Pubblicato da enzo cilento su 8 Ottobre 2014, 12:29pm

Tags: #mater et magistra

Mio padre, quello che ho presente, non sta nei cieli e non ha neppure il volto d'un vecchio burbero, o bonario che sia. Non ha una gran barba bianca e neppure gli somiglio molto. Credo che sia in pace con me più di quanto io non lo sia stato con lui; e ha fatto di tutto peraltro per darmi quello che "per lui" era il pane quotidiano. Mio padre soprattutto ha vinto spesso la tentazione di mandarmi al diavolo.

Il padre di cui parla Luca nel suo Vangelo oggi è un padre a cui chiedere di mettere una pietra sulle nostre incomprensioni e sulle nostre differenti valutazioni in merito alle colpe ai meriti, al pane quotidiano ed alle tentazioni.

E' uno a cui si può ricorrere con sufficiente fiducia anche se un buon padre fa sempre - o quasi - quello che egli ritiene sia il meglio per chi gli si rivolge.

I capricci insomma "non attaccano", per così dire.

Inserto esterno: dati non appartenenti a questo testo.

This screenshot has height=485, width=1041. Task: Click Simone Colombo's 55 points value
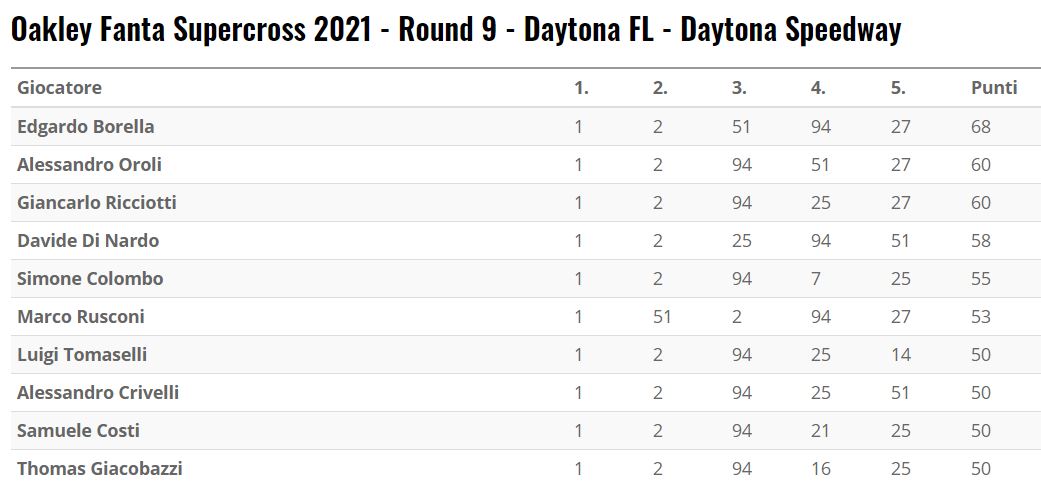[x=980, y=279]
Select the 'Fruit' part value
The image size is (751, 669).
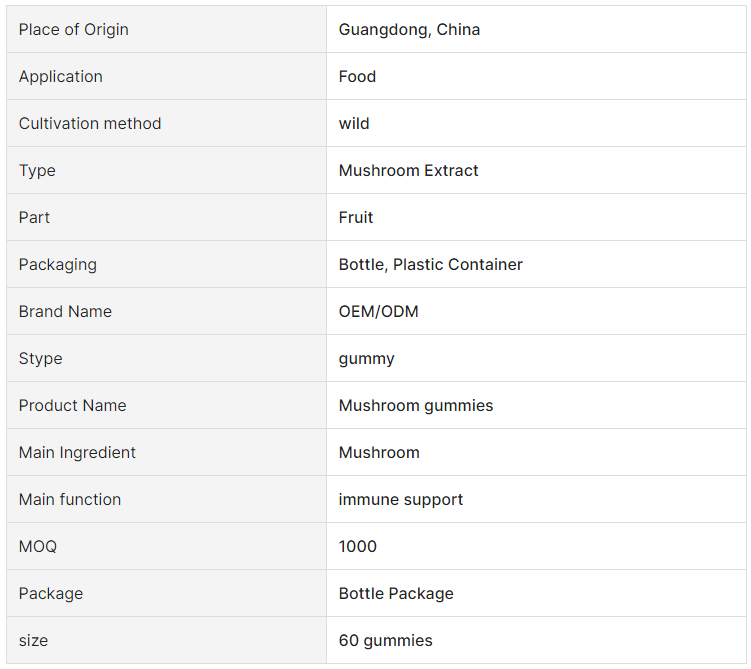click(356, 217)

Mi chiedo di continuo se le mie richieste non siano solo dei capricci. E non posso fare a meno di interrogarmi neppure sull'origine di questa mia natura per così dire, capricciosa. Una volta si chiamava accidia, questa; insoddisfazione uggia: quel male che nel secolo scorso indicavamo col termine di "noia".

Ci annoiamo così spesso; abbiamo così poca pazienza per la noia e la consuetudine insomma. E tutto sembra avere il terribile vizio di diventare consuetudinario, persino i nostri capricci, quelli per cui ci saremmo giocati la vita, dico, almeno per un attimo, almeno a parole.

So che qualcuno, a giusta ragione si chiederà l'obiettivo di questo mio discorrere liberamente. La verità è che dovrebbe liberarci dall'impazienza, un padre; dai deliri di onnipotenza; educarci a non voler tutto, che alla fine è niente; a disciplinarci nei mille desideri che ci fanno stare davanti alla vita come dinanzi ad una vetrina piena di cose che mangeremmo tutte - quantomeno le compreremmo - senza averne gustata neppure una.

Credo che sia la tentazione prima: quella di strafare, il delirio di onnipotenza. La storia di Adamo in fondo insegnerebbe la stessa cosa: il voler tutto è il non sapere scegliere niente.

Chiediamo sempre tanto al Padre perché non sappiamo davvero cosa chiedere. E moriamo di fame; anzi, di insoddisfazione.